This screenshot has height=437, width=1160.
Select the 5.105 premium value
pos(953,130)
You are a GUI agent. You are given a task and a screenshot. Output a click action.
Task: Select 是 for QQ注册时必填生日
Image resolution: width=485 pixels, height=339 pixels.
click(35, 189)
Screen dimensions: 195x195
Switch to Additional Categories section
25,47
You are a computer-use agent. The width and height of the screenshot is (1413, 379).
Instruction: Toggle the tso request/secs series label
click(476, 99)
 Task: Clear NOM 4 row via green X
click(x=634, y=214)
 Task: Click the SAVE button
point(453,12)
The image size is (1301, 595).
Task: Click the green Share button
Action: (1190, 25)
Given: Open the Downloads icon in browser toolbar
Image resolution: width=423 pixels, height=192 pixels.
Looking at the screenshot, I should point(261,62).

-*-*-

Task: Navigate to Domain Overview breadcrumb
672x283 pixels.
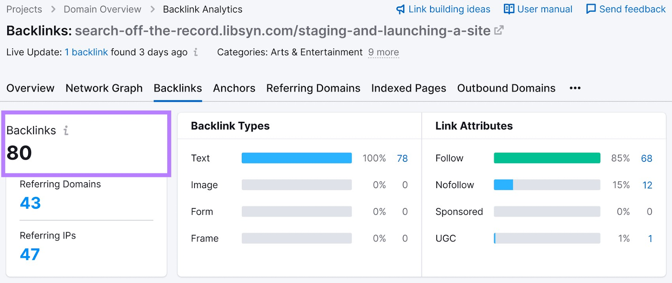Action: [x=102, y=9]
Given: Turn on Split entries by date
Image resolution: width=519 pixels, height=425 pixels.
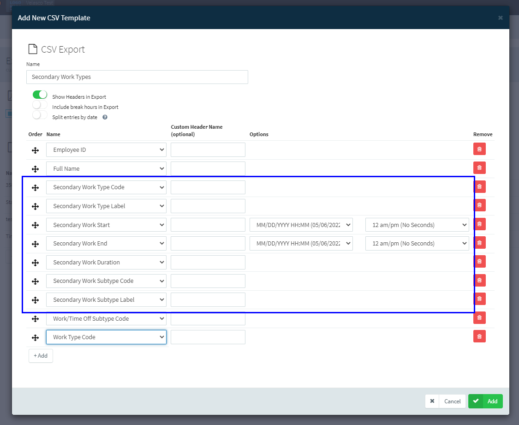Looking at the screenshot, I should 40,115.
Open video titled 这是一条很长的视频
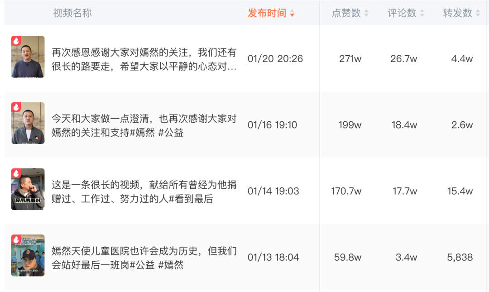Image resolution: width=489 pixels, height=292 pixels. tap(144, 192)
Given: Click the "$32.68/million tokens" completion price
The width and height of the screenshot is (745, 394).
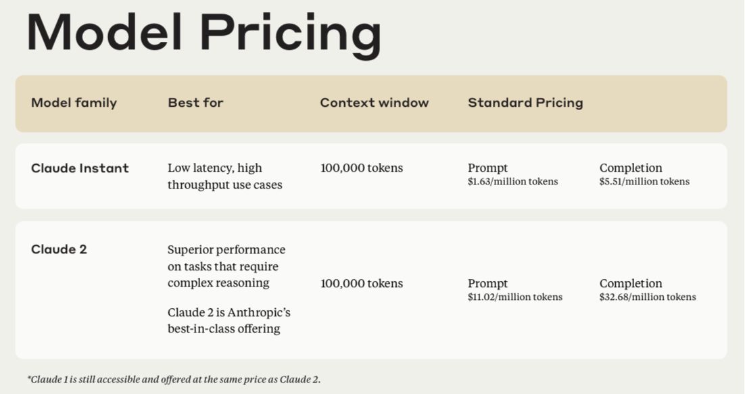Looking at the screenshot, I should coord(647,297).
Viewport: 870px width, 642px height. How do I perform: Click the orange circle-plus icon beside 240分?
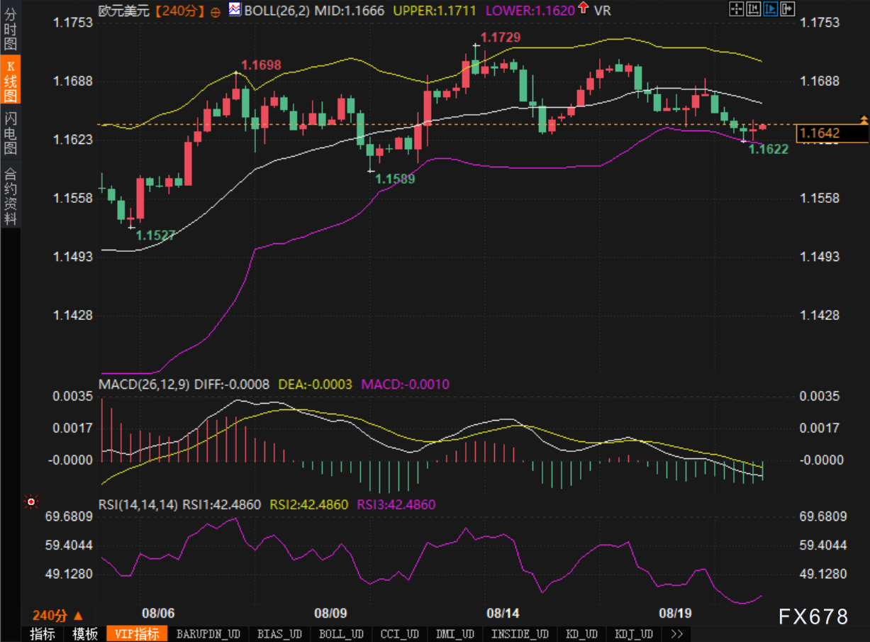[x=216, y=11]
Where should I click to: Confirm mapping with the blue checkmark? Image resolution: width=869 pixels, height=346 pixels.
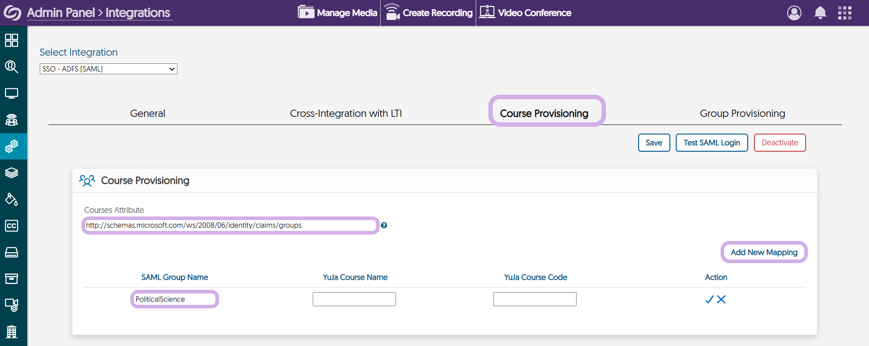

-*-*-

#### Your goal:
Report the number of lines in the entries above that include the word "agent" and add nothing to it.

#### Output below:
2